How to complete this task – Copying rule for the data below: take the line containing "Where should I click to: Click" and every line after it to the end, exactly, and drop all pictures.

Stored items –
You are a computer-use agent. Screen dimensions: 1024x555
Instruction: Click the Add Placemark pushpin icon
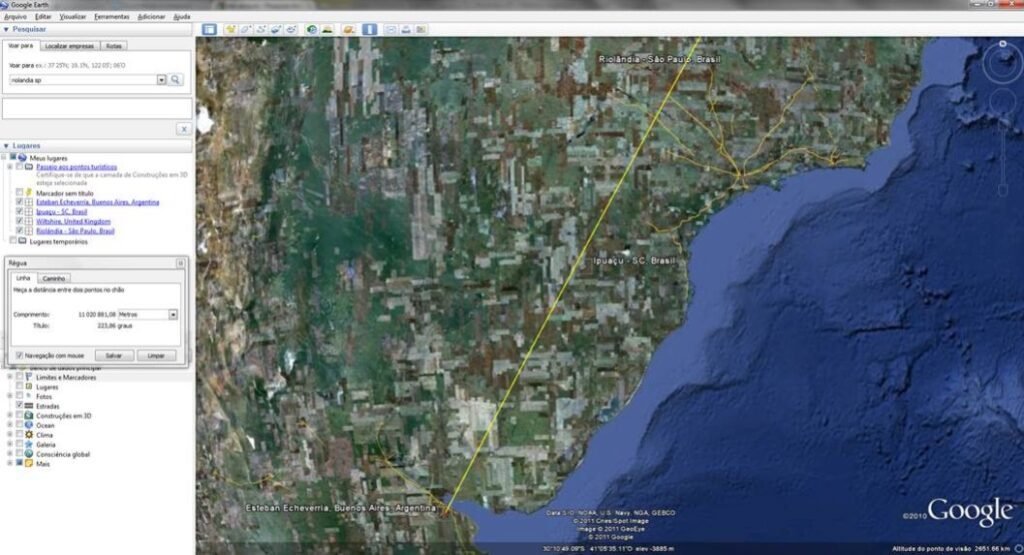tap(230, 29)
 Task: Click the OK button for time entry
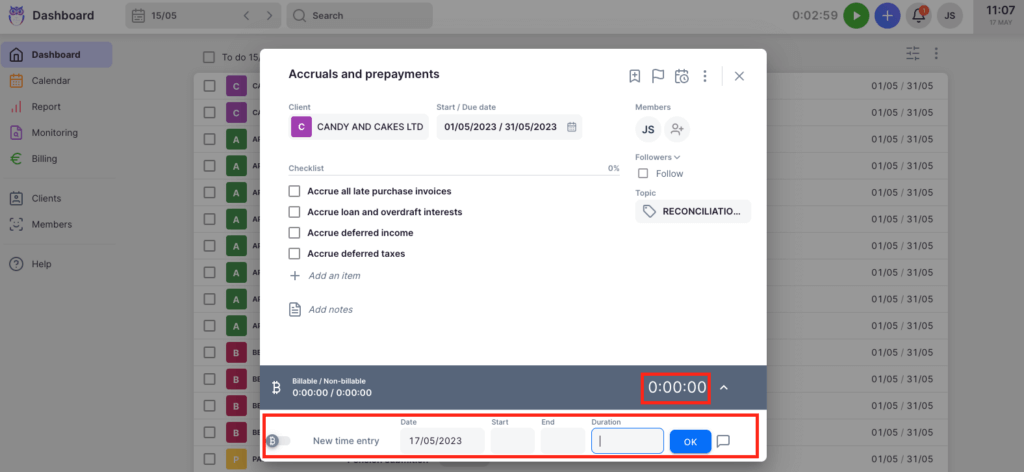690,441

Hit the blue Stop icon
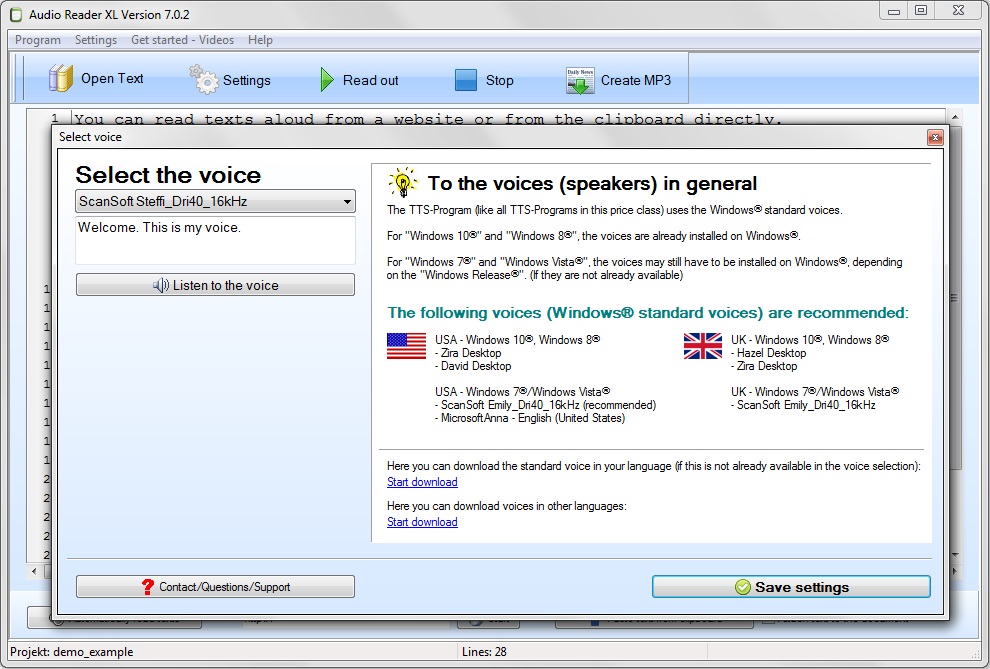click(x=466, y=80)
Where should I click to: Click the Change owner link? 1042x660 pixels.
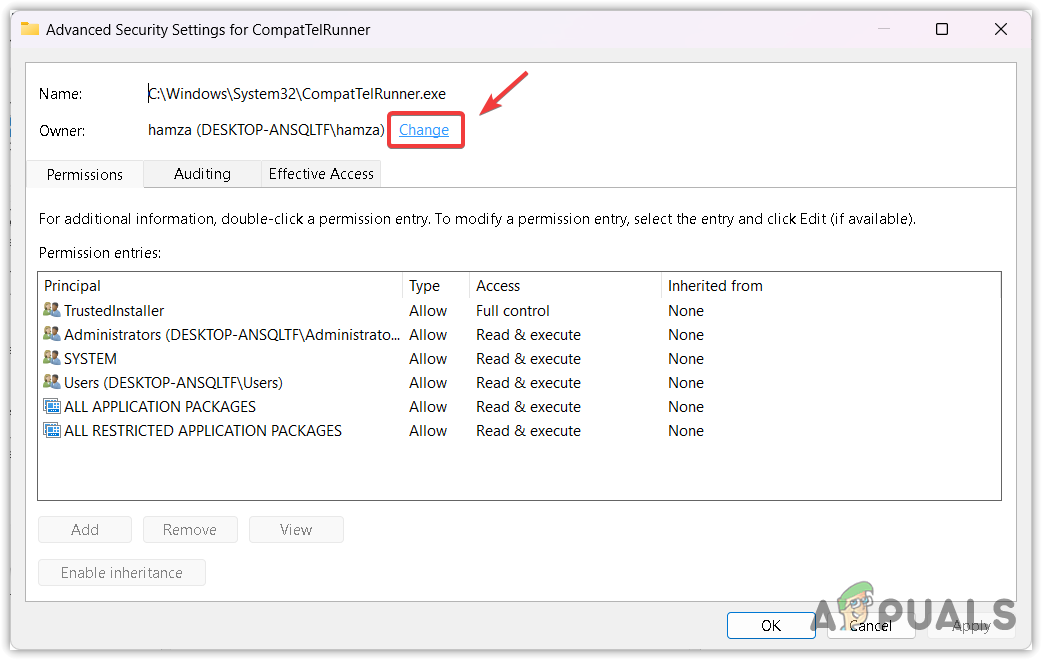(x=424, y=130)
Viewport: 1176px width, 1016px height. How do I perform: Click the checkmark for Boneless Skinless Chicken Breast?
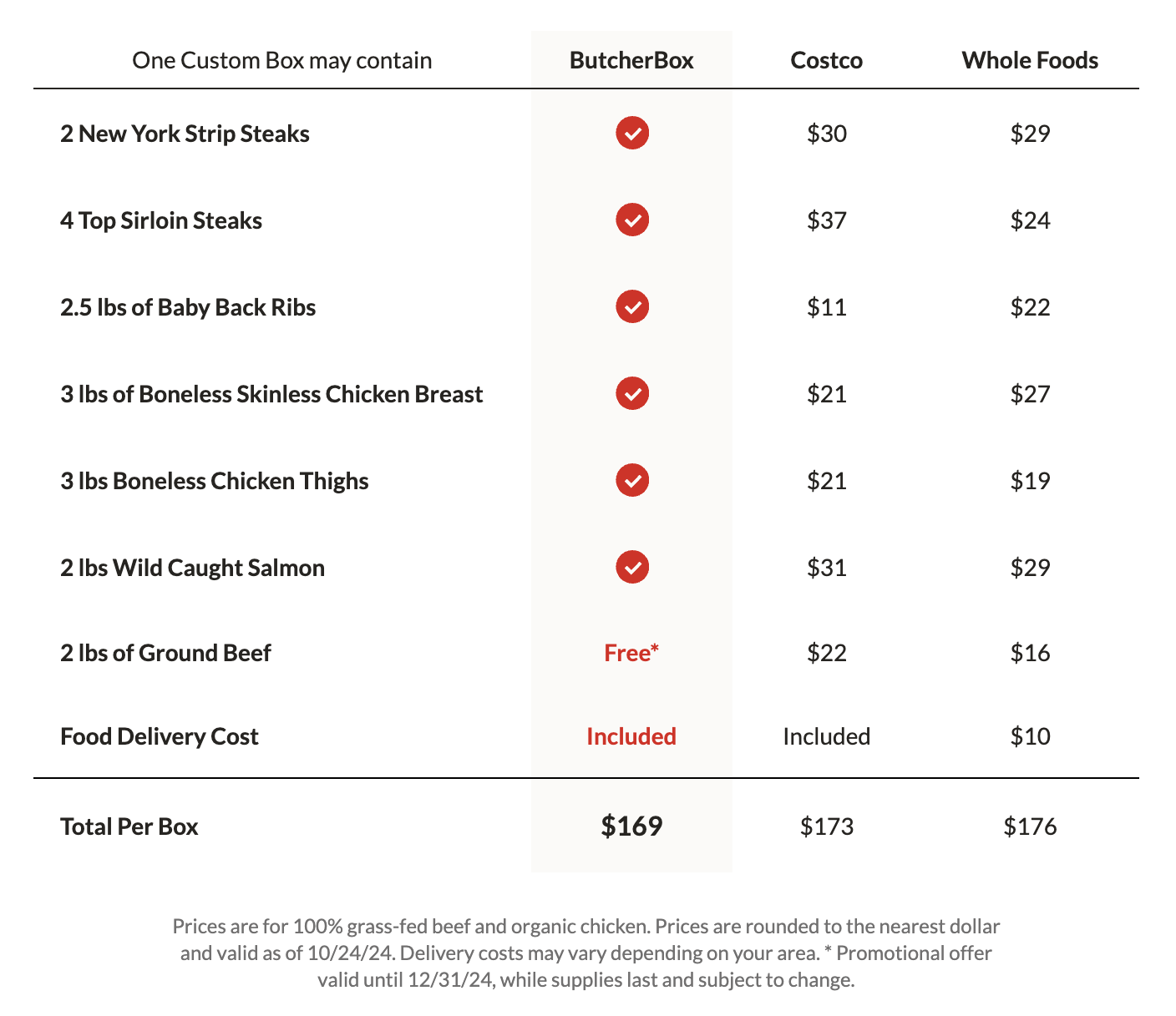click(x=632, y=393)
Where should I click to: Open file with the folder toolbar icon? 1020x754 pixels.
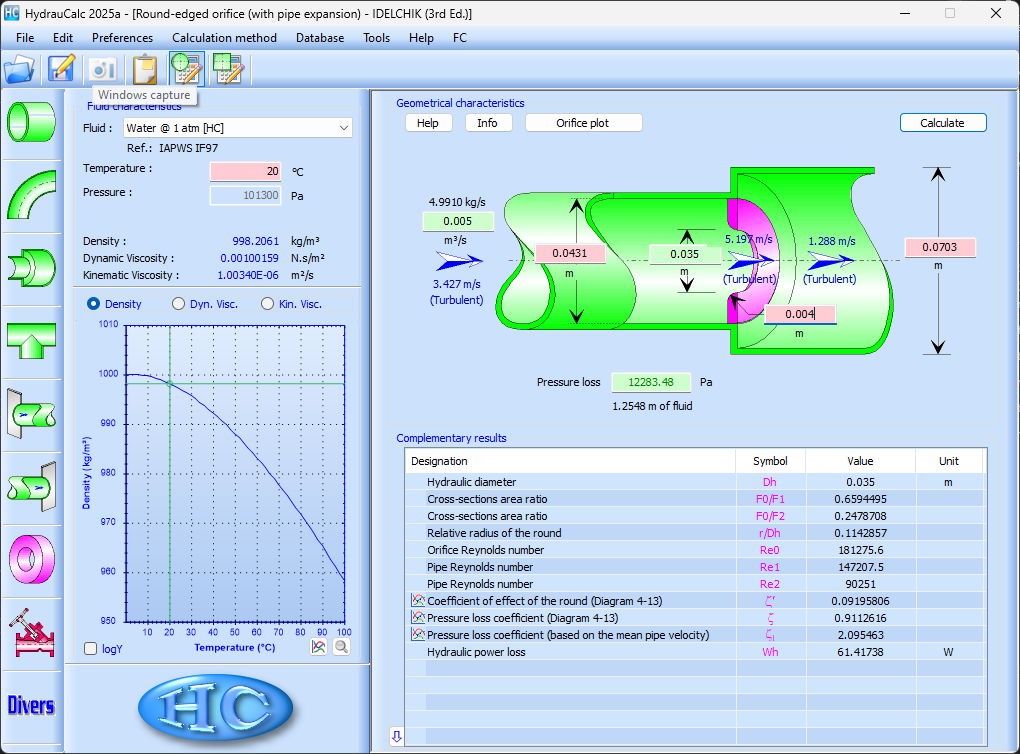[19, 69]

Answer area –
Where should I click to: Click the Change owner link? 1042x660 pixels.
(x=424, y=130)
Viewport: 1176px width, 1016px height. How do I perform: Click the checkmark for Boneless Skinless Chicken Breast?
click(x=632, y=393)
Where should I click to: Open file with the folder toolbar icon? 1020x754 pixels.
[19, 69]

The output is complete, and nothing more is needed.